- Born: Elinor Bonwit 1924 Baltimore, Maryland, U.S.
- Died: March 20, 2020 (aged 95–96) Baltimore, Maryland, U.S.

= Elinor Cahn =

American photographer (1925–2020)

Elinor B. Cahn (1925–March 20, 2020) was an American photographer. Cahn, who became a photographer later in life, was known for her photographs of street and neighborhood life in East Baltimore, Maryland.

==Early life and education==
Cahn was born in Baltimore to parents Ralph Bonwit and Leona Frank. She married Charles M. Cahn Jr. at the age of 19. During World War II, she volunteered as an ambulance and truck driver for the Red Cross.

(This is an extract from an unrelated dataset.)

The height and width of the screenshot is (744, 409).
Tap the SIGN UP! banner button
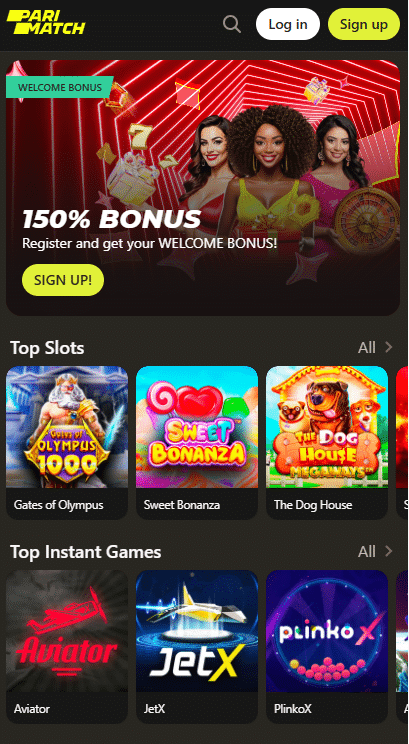63,280
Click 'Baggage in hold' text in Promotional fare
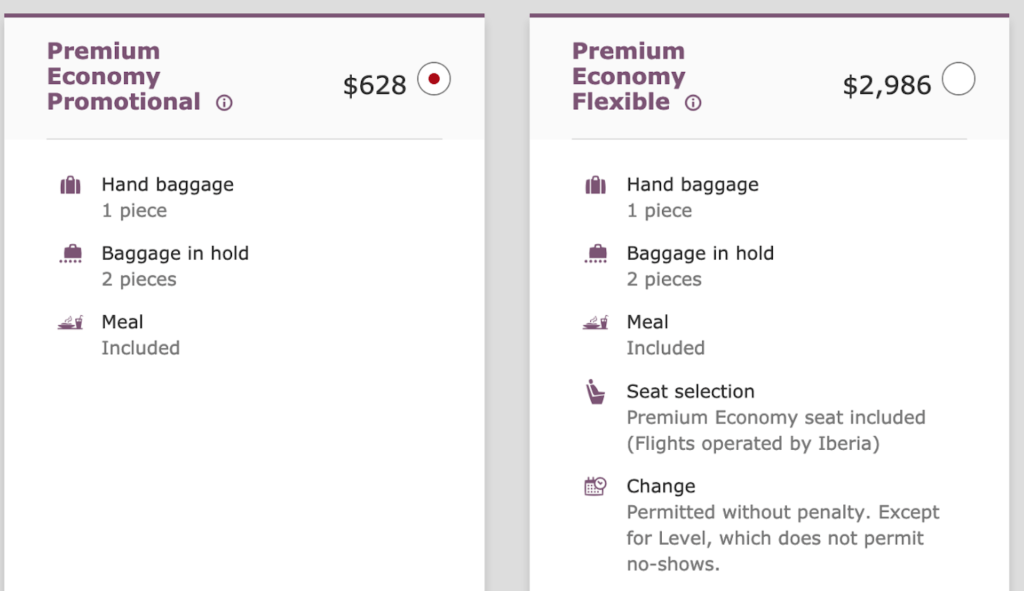 [x=175, y=253]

It was not until after the war that Cahn began her art career. As a student at the Maryland Institute College of Art, she took a class on social documentary. She began to document her neighbors as part of the class, in a project that would eventually become the East Baltimore Documentary Photography Project. Numerous photographs from the project would be acquired by the Smithsonian Museum and the University of Maryland, Baltimore.

==Career==
Her work is included in the collections of the Smithsonian American Art Museum, the University of Maryland, Baltimore County and the Jewish Museum of Maryland. She was often invited into the homes of her subjects, where she would photograph them.